In a significant legal proceeding that has captured national attention, the Supreme Court of India declared on Tuesday that public outrage would not sway its decisions. The apex court commenced deliberations on the legality of the remission granted to 11 convicts in the notorious Bilkis Bano gang rape and murder case, which unfolded during the 2002 Gujarat riots.

A bench led by Justices BV Nagarathna and Ujjal Bhuyan emphasised their commitment to adhering strictly to the rule of law, asserting that societal agitation and public outcry would not influence their judgement. 

"Public outcry will not affect our judicial decisions. We will consider only legal submissions and will not go by this (public anger over the incident)," the bench clarified during the proceedings.

The statement was prompted by a submission from advocate Shobha Gupta, representing Bilkis Bano, who argued that public outcry should be a crucial factor in granting remission to convicts. Gupta highlighted that protests had erupted across the nation following the release of the convicts involved in the case.

Remission for the Convicts?

As the hearing commenced, counsel for Bilkis Bano apprised the court of the negative opinion provided by the Additional Director General of Police, Prisons and Correctional Administration, Gujarat, concerning remission for the convicts. 

Particularly, it was highlighted that Radheshyam Shah's plea for premature release had been denied by the Gujarat High Court, prompting him to seek relief from the Supreme Court through a writ petition.


The bench questioned the maintainability of Shah's writ petition, considering he had already pursued legal remedies under Article 226 before the High Court. 

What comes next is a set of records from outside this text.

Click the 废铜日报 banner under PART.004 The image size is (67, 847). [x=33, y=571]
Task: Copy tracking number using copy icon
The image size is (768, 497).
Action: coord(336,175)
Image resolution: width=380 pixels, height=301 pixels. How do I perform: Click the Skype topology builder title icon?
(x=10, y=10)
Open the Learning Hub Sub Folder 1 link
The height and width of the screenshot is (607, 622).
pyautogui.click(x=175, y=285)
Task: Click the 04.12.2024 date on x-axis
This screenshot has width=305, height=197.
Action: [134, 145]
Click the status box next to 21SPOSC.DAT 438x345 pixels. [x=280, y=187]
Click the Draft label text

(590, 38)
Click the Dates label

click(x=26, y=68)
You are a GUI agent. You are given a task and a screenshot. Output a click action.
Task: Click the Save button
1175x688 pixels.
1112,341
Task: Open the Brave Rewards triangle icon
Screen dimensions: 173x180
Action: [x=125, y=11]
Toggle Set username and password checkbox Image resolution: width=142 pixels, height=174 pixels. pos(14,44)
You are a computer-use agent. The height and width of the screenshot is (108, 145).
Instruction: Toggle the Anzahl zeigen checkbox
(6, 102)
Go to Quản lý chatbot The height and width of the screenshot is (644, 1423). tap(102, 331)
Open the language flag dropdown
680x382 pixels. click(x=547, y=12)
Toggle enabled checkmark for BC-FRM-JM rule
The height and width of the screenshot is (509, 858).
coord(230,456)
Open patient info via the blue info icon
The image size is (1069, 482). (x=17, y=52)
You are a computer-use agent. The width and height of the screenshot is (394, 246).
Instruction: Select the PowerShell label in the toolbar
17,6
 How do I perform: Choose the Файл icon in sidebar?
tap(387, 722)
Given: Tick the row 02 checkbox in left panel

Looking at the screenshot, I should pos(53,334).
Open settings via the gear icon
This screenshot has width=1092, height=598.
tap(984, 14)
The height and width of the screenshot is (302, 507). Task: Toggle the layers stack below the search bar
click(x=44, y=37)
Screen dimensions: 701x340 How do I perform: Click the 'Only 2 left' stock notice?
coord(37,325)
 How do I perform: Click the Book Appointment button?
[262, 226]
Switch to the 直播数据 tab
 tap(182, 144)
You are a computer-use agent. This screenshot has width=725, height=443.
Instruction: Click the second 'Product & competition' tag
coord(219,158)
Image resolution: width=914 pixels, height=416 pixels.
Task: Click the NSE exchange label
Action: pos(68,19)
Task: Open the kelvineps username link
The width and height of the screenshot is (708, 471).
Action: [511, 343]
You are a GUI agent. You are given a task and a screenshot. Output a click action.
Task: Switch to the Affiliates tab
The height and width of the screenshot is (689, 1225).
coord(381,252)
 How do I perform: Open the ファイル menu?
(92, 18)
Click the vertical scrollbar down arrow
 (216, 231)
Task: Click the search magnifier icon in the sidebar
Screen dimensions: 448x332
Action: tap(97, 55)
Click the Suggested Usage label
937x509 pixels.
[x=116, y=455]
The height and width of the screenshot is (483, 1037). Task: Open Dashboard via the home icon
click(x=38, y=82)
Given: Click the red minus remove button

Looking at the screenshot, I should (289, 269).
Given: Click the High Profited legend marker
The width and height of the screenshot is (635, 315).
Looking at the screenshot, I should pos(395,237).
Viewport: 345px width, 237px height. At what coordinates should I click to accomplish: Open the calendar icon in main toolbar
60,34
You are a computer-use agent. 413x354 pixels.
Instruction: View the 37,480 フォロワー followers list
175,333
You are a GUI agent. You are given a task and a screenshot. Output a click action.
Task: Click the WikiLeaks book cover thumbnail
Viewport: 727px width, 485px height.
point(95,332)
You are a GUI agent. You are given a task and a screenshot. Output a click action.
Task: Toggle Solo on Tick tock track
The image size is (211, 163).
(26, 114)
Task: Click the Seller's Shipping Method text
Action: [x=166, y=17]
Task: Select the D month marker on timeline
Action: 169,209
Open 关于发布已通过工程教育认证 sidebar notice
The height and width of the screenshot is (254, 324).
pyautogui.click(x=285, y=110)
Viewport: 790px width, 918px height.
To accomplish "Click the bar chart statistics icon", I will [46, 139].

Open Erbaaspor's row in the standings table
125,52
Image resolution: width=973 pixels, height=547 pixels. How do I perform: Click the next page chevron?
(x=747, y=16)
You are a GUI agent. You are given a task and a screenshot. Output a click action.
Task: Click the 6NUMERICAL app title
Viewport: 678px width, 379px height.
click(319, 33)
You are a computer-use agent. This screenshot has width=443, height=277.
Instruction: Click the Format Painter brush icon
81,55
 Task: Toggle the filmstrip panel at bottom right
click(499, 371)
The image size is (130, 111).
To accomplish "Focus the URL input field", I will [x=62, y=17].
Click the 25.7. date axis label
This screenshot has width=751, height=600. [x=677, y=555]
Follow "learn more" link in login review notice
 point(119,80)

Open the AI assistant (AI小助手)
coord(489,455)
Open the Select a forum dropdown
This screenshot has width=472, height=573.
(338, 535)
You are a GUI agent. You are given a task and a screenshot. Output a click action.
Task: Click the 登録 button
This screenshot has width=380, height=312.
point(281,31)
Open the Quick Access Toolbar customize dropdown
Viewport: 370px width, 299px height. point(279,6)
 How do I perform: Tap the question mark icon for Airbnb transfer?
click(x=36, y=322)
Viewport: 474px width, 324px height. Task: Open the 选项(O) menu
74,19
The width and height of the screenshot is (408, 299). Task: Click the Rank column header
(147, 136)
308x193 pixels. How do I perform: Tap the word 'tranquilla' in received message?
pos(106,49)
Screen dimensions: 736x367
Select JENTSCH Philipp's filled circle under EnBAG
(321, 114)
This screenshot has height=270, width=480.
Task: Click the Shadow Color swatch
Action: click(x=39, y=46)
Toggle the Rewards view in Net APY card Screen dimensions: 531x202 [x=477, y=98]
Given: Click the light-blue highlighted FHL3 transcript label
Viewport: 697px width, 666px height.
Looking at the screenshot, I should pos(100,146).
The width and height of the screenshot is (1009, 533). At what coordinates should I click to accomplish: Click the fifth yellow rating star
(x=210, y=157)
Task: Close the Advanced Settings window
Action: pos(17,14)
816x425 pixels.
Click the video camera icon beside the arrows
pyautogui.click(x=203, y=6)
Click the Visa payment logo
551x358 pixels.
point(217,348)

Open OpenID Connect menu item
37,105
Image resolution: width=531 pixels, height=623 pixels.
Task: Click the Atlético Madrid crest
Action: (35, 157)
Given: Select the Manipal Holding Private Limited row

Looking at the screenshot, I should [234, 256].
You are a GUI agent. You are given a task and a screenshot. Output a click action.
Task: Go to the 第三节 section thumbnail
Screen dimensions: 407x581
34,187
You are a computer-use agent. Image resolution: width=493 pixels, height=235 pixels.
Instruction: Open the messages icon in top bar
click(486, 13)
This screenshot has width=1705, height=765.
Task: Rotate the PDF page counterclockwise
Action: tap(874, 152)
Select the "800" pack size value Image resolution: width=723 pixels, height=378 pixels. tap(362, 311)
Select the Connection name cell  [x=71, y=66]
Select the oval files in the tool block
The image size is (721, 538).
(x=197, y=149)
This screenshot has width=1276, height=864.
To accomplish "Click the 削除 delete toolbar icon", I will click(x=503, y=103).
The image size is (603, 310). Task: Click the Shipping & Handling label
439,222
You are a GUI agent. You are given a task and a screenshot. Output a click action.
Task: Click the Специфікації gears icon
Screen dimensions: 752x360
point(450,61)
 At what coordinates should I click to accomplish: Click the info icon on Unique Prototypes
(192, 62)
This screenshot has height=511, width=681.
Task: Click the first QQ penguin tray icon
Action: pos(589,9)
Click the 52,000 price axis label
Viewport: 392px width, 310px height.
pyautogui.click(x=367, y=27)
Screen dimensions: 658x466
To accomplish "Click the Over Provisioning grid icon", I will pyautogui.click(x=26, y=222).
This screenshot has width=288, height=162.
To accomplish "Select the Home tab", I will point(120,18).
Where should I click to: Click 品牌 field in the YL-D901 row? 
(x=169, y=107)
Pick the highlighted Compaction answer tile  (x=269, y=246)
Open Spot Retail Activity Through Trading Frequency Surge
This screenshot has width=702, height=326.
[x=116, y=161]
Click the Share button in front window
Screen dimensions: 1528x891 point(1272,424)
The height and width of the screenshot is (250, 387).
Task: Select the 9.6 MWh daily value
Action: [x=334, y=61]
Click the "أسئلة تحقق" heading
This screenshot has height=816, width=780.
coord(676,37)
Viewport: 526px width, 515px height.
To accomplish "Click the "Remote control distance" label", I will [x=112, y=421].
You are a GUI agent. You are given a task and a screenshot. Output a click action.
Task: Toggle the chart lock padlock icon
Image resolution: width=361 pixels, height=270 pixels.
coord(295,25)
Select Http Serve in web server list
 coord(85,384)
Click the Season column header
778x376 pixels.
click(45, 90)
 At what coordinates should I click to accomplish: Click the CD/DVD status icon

Article 226 empowers high courts to issue writs, orders, and instructions to various entities, including government bodies.

Radheysham Shah's plea for remission was based on his completion of over 15 years in prison, following a life imprisonment sentence imposed by a CBI court in Mumbai in 2008. The rules at the time stipulated that convicts could apply for remission after serving 14 years, the equivalent of the period designated for life imprisonment.

Subsequent to the Supreme Court's directive to the Gujarat government to review Shah's plea, the remission process was expedited, resulting in the release of all 11 convicts on August 15, 2022.

During the course of the hearing, various perspectives were presented. Senior advocate Indira Jaising, representing public interest litigants (PILs), recounted instances where the convicts were celebrated upon their release. Additional Solicitor General SV Raju emphasised that those participating in the celebrations were primarily family members of the convicts.

At the conclusion of Tuesday's session, the Supreme Court announced that arguments concerning the standing of multiple parties filing PILs in the Bilkis Bano case would be heard on August 9.


 Alongside Bilkis Bano's petition, PILs filed by prominent figures such as CPI(M) leader Subhashini Ali, independent journalist Revati Laul, and former vice-chancellor of Lucknow University Roop Rekha Verma challenge the remission. 

Trinamool Congress (TMC) MP Mahua Moitra files PIL opposing the remission

Notably, senior advocate Sidharth Luthra, representing one of the convicts, argued that the standing of other parties to intervene might be limited when the victim is already involved in court proceedings.

The case revolves around the harrowing gang rape of Bilkis Bano and the murder of seven of her family members during the 2002 Gujarat riots. The Supreme Court's examination of the matter commenced on Monday, highlighting the brutal circumstances in which the convicts pursued their victims.

Throughout the proceedings, the Supreme Court raised questions about the gravity of the offence and the application of mind in granting remission. 

The court had expressed concerns about the proportionality of leniency and had sought explanations for frequent parole during the convicts' imprisonment.


Bilkis Bano, who was subjected to the heinous gang rape while pregnant and fleeing the 2002 communal riots, continues to seek justice for herself and her family. 

The 11 convicts granted premature release include individuals such as Jaswantbhai Nai, Govindbhai Nai, Shailesh Bhatt, Radheshyam Shah, Bipin Chandra Joshi, Kesarbhai Vohania, Pradeep Mordhiya, Bakabhai Vohania, Rajubhai Soni, Mitesh Bhatt, and Ramesh Chandana. 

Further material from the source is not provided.